We agree with the reviewer that, in the current work, we cannot strictly exclude that other non-linear models of self-association are consistent with the SAXS data. However, we show that the simple model of linear oligomers based only on the interfaces seen in crystal structures are consistent with the SAXS data including fitting a concentration-dependence consistent with an isodesmic model. Thus, we would argue that linear oligomers are the most plausible model based on this and other existing experimental evidence: 1. The only known interfaces for SPOP selfassociation are the BACK-BACK and BTB-BTB interfaces; 2. Removal or mutation of either the BACK-BACK or BTB-BTB interface results in abolishment of higher-order oligomerization; 3. Linear isodesmic self-association is consistent with both the SAXS and CG-MALS data; 4. Native mass spectrometry shows that higher-order oligomers are formed through the self-association of dimers, with every step of subunit-addition populated

(https://doi.org/10.15252/embj.201593169). To make this assumption clearer to the reader, we have added a paragraph discussing this in the Discussion section.
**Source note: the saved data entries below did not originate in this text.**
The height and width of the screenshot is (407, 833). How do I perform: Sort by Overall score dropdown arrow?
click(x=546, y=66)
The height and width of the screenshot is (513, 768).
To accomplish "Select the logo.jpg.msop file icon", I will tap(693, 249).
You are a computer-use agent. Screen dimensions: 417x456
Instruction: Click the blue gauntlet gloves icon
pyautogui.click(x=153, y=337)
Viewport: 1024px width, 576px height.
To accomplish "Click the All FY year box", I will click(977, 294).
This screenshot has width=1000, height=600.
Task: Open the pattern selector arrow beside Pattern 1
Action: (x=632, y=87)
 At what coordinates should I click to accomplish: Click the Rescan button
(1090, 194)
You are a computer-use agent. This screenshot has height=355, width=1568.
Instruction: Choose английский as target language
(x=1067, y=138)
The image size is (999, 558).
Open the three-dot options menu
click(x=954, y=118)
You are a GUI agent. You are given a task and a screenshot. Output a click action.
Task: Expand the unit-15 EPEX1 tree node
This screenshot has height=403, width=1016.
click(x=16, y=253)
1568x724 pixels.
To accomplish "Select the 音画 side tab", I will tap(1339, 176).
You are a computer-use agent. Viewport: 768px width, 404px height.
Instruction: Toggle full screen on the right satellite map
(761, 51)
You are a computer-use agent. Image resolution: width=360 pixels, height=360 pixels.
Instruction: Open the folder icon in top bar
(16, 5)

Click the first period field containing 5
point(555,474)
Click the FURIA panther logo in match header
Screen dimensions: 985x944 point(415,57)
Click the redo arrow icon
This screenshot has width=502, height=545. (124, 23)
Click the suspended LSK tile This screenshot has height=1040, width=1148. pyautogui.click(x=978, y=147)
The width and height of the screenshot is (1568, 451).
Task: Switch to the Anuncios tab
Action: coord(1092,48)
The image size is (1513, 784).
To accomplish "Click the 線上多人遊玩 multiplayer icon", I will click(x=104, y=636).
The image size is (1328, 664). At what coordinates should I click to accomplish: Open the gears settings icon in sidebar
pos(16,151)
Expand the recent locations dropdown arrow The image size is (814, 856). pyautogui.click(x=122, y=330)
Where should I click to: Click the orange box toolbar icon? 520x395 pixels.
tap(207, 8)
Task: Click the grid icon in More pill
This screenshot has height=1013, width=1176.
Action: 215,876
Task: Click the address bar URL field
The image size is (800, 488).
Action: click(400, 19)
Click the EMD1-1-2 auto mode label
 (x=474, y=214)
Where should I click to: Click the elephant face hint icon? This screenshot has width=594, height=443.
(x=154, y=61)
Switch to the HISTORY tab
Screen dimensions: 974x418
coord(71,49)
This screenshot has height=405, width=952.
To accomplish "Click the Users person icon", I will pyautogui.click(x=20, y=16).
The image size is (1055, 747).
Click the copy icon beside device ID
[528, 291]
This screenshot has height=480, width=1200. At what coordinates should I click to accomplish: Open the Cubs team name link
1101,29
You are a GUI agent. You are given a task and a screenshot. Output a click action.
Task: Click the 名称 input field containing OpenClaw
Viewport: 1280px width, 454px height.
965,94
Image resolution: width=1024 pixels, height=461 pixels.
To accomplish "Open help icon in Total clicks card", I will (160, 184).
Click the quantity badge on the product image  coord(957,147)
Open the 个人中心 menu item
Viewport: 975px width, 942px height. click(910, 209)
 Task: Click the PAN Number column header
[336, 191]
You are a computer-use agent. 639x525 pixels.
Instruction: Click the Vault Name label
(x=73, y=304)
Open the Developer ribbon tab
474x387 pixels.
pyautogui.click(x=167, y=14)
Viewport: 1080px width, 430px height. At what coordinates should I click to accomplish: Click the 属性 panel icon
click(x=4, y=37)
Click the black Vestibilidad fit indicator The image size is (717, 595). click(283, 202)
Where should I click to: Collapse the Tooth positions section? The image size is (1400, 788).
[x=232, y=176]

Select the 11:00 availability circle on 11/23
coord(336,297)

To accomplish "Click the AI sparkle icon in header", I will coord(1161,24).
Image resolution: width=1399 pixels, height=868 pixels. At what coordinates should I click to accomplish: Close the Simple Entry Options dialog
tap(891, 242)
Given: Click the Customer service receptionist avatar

How would the fit to the SAXS data change if oligomer sizes are distributed differently, not following an isodesmic model?

We agree with the reviewer that it is useful to examine whether the SAXS data directly support the isodesmic model over other simple self-association models, independently of the previous existing evidence for the isodesmic model. To examine this problem further, we have now tested the agreement with the SAXS data modelling either (i) monodisperse oligomers or (ii) dimer-oligomer equilibria for a range of oligomer sizes; our results show that the isodesmic model gives better agreement with the SAXS data than any of these models. Additionally, it has previously been shown that CG-MALS experiments (covering a wider range of concentrations than our SAXS experiments) clearly exclude the possibility of smaller monodisperse oligomers (https://doi.org/10.15252/embj.201593169).

How does the sampling of the conformational ensembles affect the fits? One question would be how the results depend on the number of snapshots extracted from the simulations. Another question would be how consistent the generated domain-domain configurations are with the experimental data. The latter question is addressed in part by showing that a truncated ensemble where the MATH and BTB/BACK domains are in close contact does not lead to a good agreement. What about ensembles that only consist of (i) and (iii), or ensembles that consist only of (ii) and (iii)?

We agree with the reviewer that the manuscript would benefit from further analysis of how the agreement with the SAXS data is affected by the ensembles and the sampled conformations. To address the first point, we have tested how well single conformers drawn from the ensembles agree with the SAXS data. This analysis shows that a full ensemble is needed for optimal agreement with SAXS, but in line with the overall rigidity of oligomers, a small number of “well-selected” single structures can also give reasonable agreement with the SAXS data. To address the second point, we have added an analysis where we subsample the ensembles and assess the effect on the agreement with the SAXS data. The results from this analysis are consistent with the results from reweighting and restraining the simulations. However, we were not able to subsample ensembles with only a subset of the MATH configurations, as suggested by the reviewer, because the configurations of the MATH domains are not coordinated across different subunits, making it very unlikely to observe all MATH domains in an oligomer in the same configuration in a given frame. Addressing this problem in further detail would require extensive new simulations which we deem to be beyond the scope of this work.

Even though there is good agreement between the computational models and the SAXS data, further experimental validation of the proposed oligomers with different techniques may be warranted. While such experiments are likely beyond the scope of this work, some ideas about such experiments may be helpful.

We agree with the reviewer that further experimental validation would be interesting. We have added a direct comparison with CG-MALS data using data predicted from our SAXS-derived model of oligomerization.